新人戦よりも、俺の興味はそちらに移ってしまっている。
ニャーンと鳴くホームズを前に、俺はねこじゃらしで遊びながら問いかけた。
「ホームズ、お前の特殊能力って何なの?」
途端にホームズは遊ぶのを止め、オッドアイになる。
俺は突然のホームズの変化に、いつも魂を抜かれそうになるのだが、そろそろ慣れなくては。

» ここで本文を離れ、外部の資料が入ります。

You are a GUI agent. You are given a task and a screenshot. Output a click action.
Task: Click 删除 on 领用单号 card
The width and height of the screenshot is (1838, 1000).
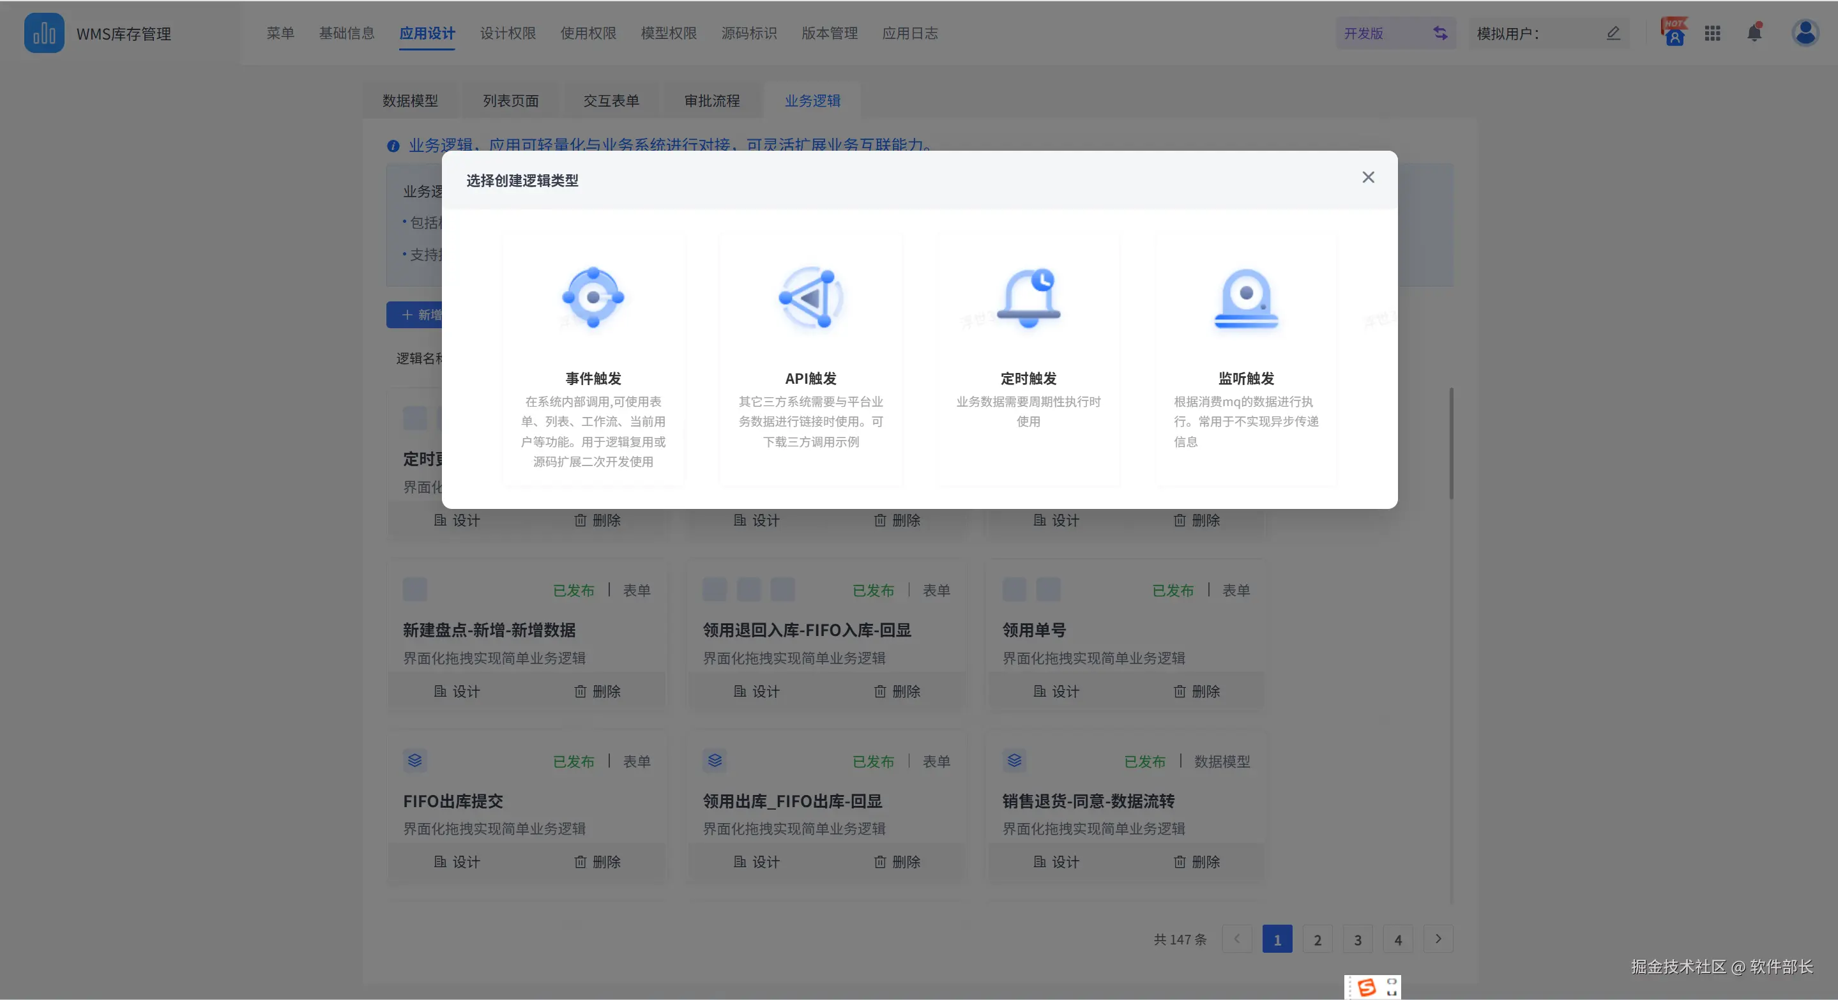pos(1197,691)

ホームズは後ろ足で耳を掻きながら反対に俺に向かって聞き返す。
「誰から聞いた」
「あ、いや、なんかそこかしこで聞くんだけど」
「そっか。いずれお前にもバレるしな」
ホームズは淡々としたものだ。
もう一息といわんばかりに、俺はホームズの目をじっと見た。
「で、何なのさ」
ホームズの目がくるくると動く。まるでビー玉みたいに。
しばらく躊躇っていたようだが、ついにホームズは口を開いた。
・・・落ちた・・・。
人間のように前足を使って器用に鼻をほじるホームズは、目線を俺から外して窓の外を眺めた。
「未来予知」
え?予知?俺の聞き間違いか?
そんなんできんの?
ノストラダムスの大予言?あれも当たんなかっただろうが。
でもそういえば、前に数馬が来た時も「客が来る」って言ったし、サトルからもらったヒーターのことも「不用品が手に入る」って言った。
もしかして、それのこと?
「あれは予知じゃない。透視にすぎない」
「そうなのか?じゃあ、どんなの予知できんの」
「例えばだな、敵襲だとか自然災害だとか、そういう系統」
「敵襲わかるんなら、軍隊に居たら重宝されるじゃないか」
「昔は軍隊にもいたことある」
ホームズは高くもない鼻を前足でこすっている。
俺はホームズの姿など見ていないかのように次々に質問を飛ばす。
「ホームズが数馬に会ったのはどこで?」
「長崎だ。あいつ、お前に本当の事言ってないようだな」
「本当の事?」
「親父が事故で、お袋が病気って言っただろ、お前に。これいうとあいつがまた俺のこと拉致るから嫌なんだけど」
「じゃあ、俺たちに隠匿魔法かければいいじゃん」
「お前、隠匿魔法の使い方わかんの」
「知らない」
「くーっ。これだからひよっこはよお」
「ンなこと言ったって、教えられてないし誰かが魔法をかけるとこ、見たこともないんだから」
「あのな、海斗。逍遥が俺のこと良く思ってないのは、俺がお前に魔法授けるのもあるからなんだぞ」
「だってホームズ、逍遥が俺に還元してくれないからだ」
「そんでも、還元したいという気持ちが強いから、邪魔する奴に良い感情は持てないだろ。それは俺様としてもよくわかる」
「そりゃまあ、近頃逍遥のこと蔑ろにしてるかもしれないけどさ。時間が惜しいんだよ、俺としては」
「海斗、お前、あらゆる魔法を早く手に入れたいんだろ」
さすがホームズ。
俺の心の中をしっかり読んでる。
「でもな、海斗。これも巡り合わせがあるんだよ。お前と聖人の間に縁がないように」
「もうそれは終わったことだよ、俺には今、数馬というサポーターがいる」
俺は本心をホームズに伝えたわけではない。ホームズがどう出てくるか。
「数馬はお前の良きパートナーであっても、人知れぬ闇を持った男だ。近づくほどに火傷するぞ」
強ち、それは嘘でもないのかもしれない。
ダダッ。
のんびりとしたひとときだったはずなのに、ホームズはひげをピーンと伸ばし、急に立ち上がって尻尾を丸めた。
「奴がくる。俺は聖人の部屋に行く」
そういうと、ホームズはオッドアイのまま、
「読心術を作動させないためにお前の心に壁を作る!」
と高らかに宣言し、忽然と目の前から姿を消した。
◇・・・・・・・・・・◇・・・・・・・・・・◇
ホームズのいう「奴」とは、数馬だと思った。ホームズやサトルの言う闇が深い人間とは、たぶん数馬のことを指しているのではないかと、俺は前々から当たりを付けていた。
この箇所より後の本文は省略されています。